TASK DESCRIPTION:
What is needed is a word-for-word restatement of all the entries.

START DATA UNDER STUDY

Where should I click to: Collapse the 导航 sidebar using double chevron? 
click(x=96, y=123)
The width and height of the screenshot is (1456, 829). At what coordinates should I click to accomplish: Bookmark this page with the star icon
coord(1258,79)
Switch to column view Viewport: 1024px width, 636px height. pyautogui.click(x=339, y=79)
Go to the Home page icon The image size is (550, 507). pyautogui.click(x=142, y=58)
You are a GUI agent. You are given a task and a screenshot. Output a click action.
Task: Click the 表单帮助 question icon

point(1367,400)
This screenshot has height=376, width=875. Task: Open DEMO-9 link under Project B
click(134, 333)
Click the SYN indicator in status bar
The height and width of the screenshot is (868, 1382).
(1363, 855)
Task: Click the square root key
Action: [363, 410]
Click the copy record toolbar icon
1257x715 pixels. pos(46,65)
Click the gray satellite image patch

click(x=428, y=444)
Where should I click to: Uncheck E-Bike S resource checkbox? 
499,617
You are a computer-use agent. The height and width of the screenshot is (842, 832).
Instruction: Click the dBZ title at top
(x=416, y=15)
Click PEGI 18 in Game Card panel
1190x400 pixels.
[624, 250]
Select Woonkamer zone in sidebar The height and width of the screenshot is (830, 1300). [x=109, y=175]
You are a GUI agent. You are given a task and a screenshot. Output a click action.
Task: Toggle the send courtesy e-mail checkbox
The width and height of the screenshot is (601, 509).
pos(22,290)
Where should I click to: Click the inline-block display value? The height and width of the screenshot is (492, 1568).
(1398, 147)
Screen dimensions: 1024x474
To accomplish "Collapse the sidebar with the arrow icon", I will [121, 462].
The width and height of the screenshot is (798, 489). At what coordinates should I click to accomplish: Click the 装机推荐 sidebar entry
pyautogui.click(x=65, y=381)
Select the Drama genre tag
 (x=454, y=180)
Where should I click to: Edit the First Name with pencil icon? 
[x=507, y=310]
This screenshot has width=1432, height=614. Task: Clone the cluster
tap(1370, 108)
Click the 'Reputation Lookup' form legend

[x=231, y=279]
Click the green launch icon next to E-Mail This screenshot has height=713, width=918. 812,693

END DATA UNDER STUDY

ANSWER:
Where should I click to: Collapse the 导航 sidebar using double chevron? 
click(x=96, y=123)
The width and height of the screenshot is (1456, 829). At what coordinates should I click to accomplish: Bookmark this page with the star icon
coord(1258,79)
Switch to column view Viewport: 1024px width, 636px height. pyautogui.click(x=339, y=79)
Go to the Home page icon The image size is (550, 507). pyautogui.click(x=142, y=58)
You are a GUI agent. You are given a task and a screenshot. Output a click action.
Task: Click the 表单帮助 question icon

point(1367,400)
This screenshot has height=376, width=875. Task: Open DEMO-9 link under Project B
click(134, 333)
Click the SYN indicator in status bar
The height and width of the screenshot is (868, 1382).
(1363, 855)
Task: Click the square root key
Action: [363, 410]
Click the copy record toolbar icon
1257x715 pixels. pos(46,65)
Click the gray satellite image patch

click(x=428, y=444)
Where should I click to: Uncheck E-Bike S resource checkbox? 
499,617
You are a computer-use agent. The height and width of the screenshot is (842, 832).
Instruction: Click the dBZ title at top
(x=416, y=15)
Click PEGI 18 in Game Card panel
1190x400 pixels.
[624, 250]
Select Woonkamer zone in sidebar The height and width of the screenshot is (830, 1300). [x=109, y=175]
You are a GUI agent. You are given a task and a screenshot. Output a click action.
Task: Toggle the send courtesy e-mail checkbox
The width and height of the screenshot is (601, 509).
pos(22,290)
Where should I click to: Click the inline-block display value? The height and width of the screenshot is (492, 1568).
(1398, 147)
Screen dimensions: 1024x474
To accomplish "Collapse the sidebar with the arrow icon", I will [121, 462].
The width and height of the screenshot is (798, 489). At what coordinates should I click to accomplish: Click the 装机推荐 sidebar entry
pyautogui.click(x=65, y=381)
Select the Drama genre tag
 (x=454, y=180)
Where should I click to: Edit the First Name with pencil icon? 
[x=507, y=310]
This screenshot has width=1432, height=614. Task: Clone the cluster
tap(1370, 108)
Click the 'Reputation Lookup' form legend

[x=231, y=279]
Click the green launch icon next to E-Mail This screenshot has height=713, width=918. 812,693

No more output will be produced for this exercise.